Discussion:
Malloc/free data structure corruption problem
(too old to reply)
Robert McConnell
2013-04-25 03:28:01 UTC
Permalink
Recent revisions in a large mature software system have revealed a
malloc/free related problem in my code.

In the test configuration the code allocates a list of six successive
essentially identical small data blocks. Each allocation is separated by
a lot of code. Under user control I can choose to free any of the
blocks. When I try to free the third block, and only the third block, I
get a "task exception ... access violation message". I'm assuming that
some type of buffer overrun or equivalent between the time I allocate
the memory and the time I try to free it is corrupting the allocation
data structures related to this block. I'm trying to track down the code
that is doing the corruption. To do so I'm trying to figure out if
there's anything I can monitor, preferably using the debugger, to
identify exactly when the corruption takes place in order to track down
the source.

Any suggestions would be greatly appreciated.

-rob
Paul S. Person
2013-04-25 16:50:52 UTC
Permalink
Post by Robert McConnell
Recent revisions in a large mature software system have revealed a
malloc/free related problem in my code.
In the test configuration the code allocates a list of six successive
essentially identical small data blocks. Each allocation is separated by
a lot of code. Under user control I can choose to free any of the
blocks. When I try to free the third block, and only the third block, I
get a "task exception ... access violation message". I'm assuming that
some type of buffer overrun or equivalent between the time I allocate
the memory and the time I try to free it is corrupting the allocation
data structures related to this block. I'm trying to track down the code
that is doing the corruption. To do so I'm trying to figure out if
there's anything I can monitor, preferably using the debugger, to
identify exactly when the corruption takes place in order to track down
the source.
Any suggestions would be greatly appreciated.
I have some vague ideas that may help.

The debugger might be able to show you the raw memory, containing the
pointer that won't work. A break on that memory to be activated when
its contents are changed to the bad value might work.

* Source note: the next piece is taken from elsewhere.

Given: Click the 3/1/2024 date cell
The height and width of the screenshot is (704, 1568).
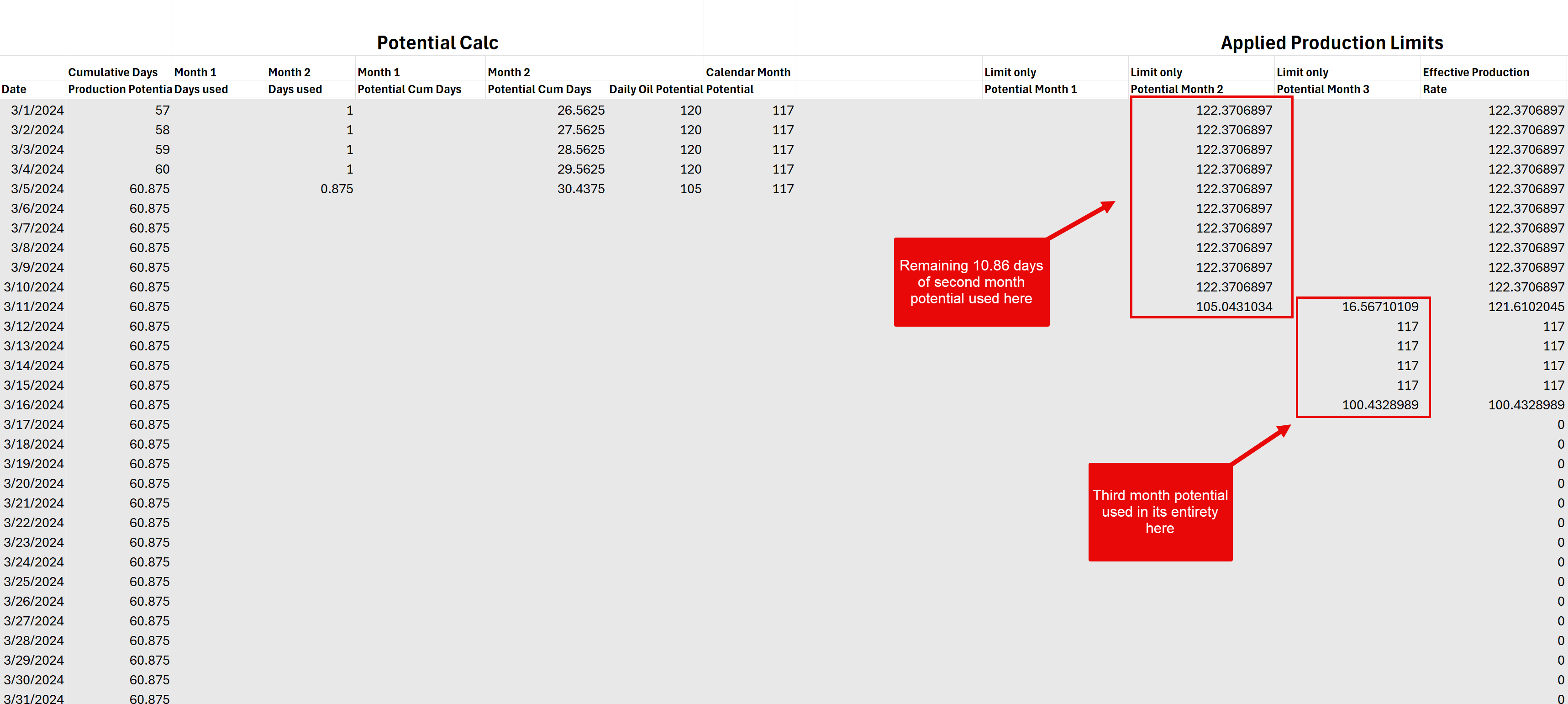Looking at the screenshot, I should click(37, 110).
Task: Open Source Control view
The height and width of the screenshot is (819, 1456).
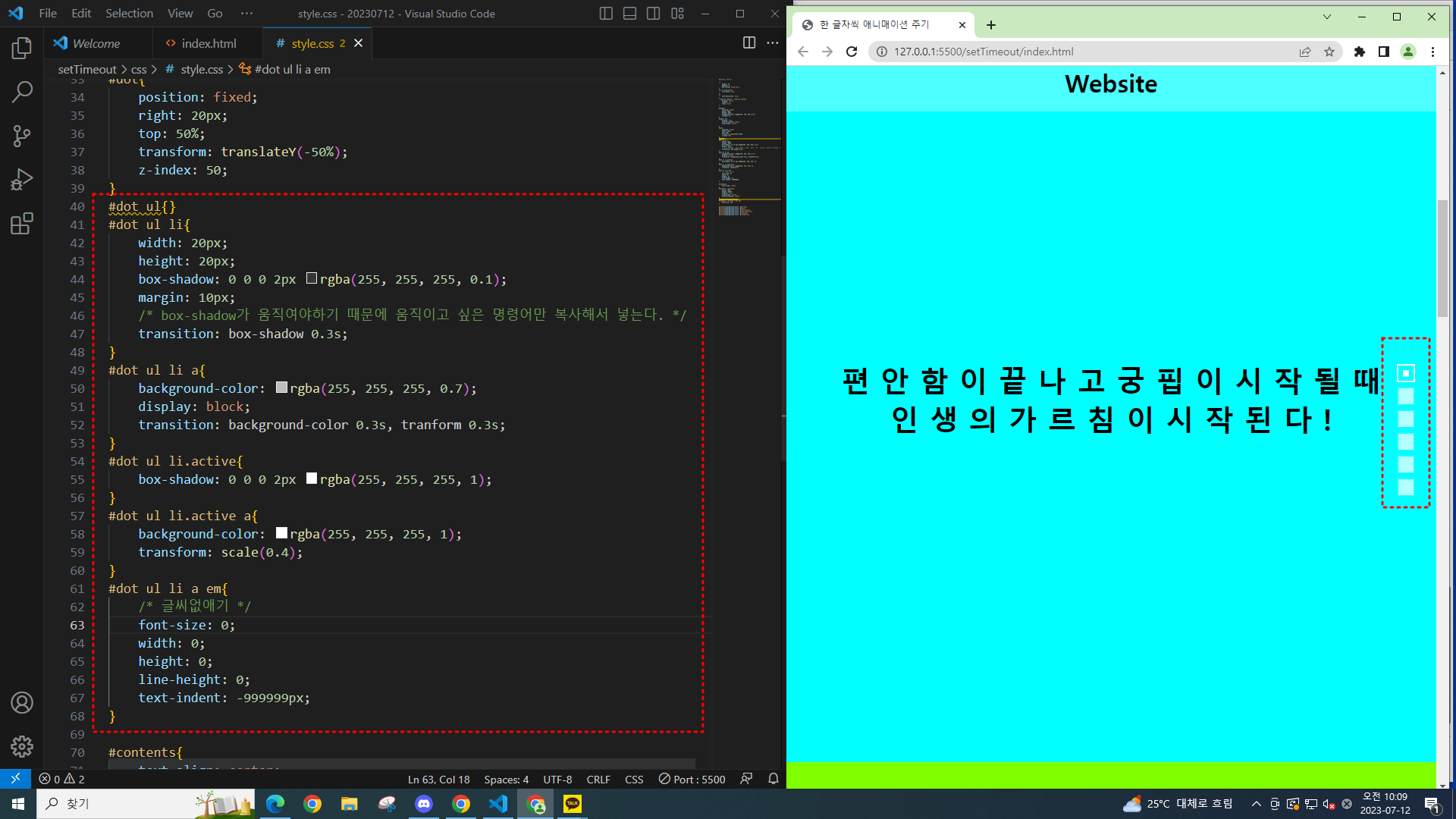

If you can't get that to work for some reason, there are two
alternative possibilities, which are basically a manual breakpoint.
You would want to make sure the test harness is clean before proceding
to the actual code:

There are heap checking functions available in the library. They might
help pinpoint where the problem is, once you figure out how the
problem manifests itself to them (what error code they return).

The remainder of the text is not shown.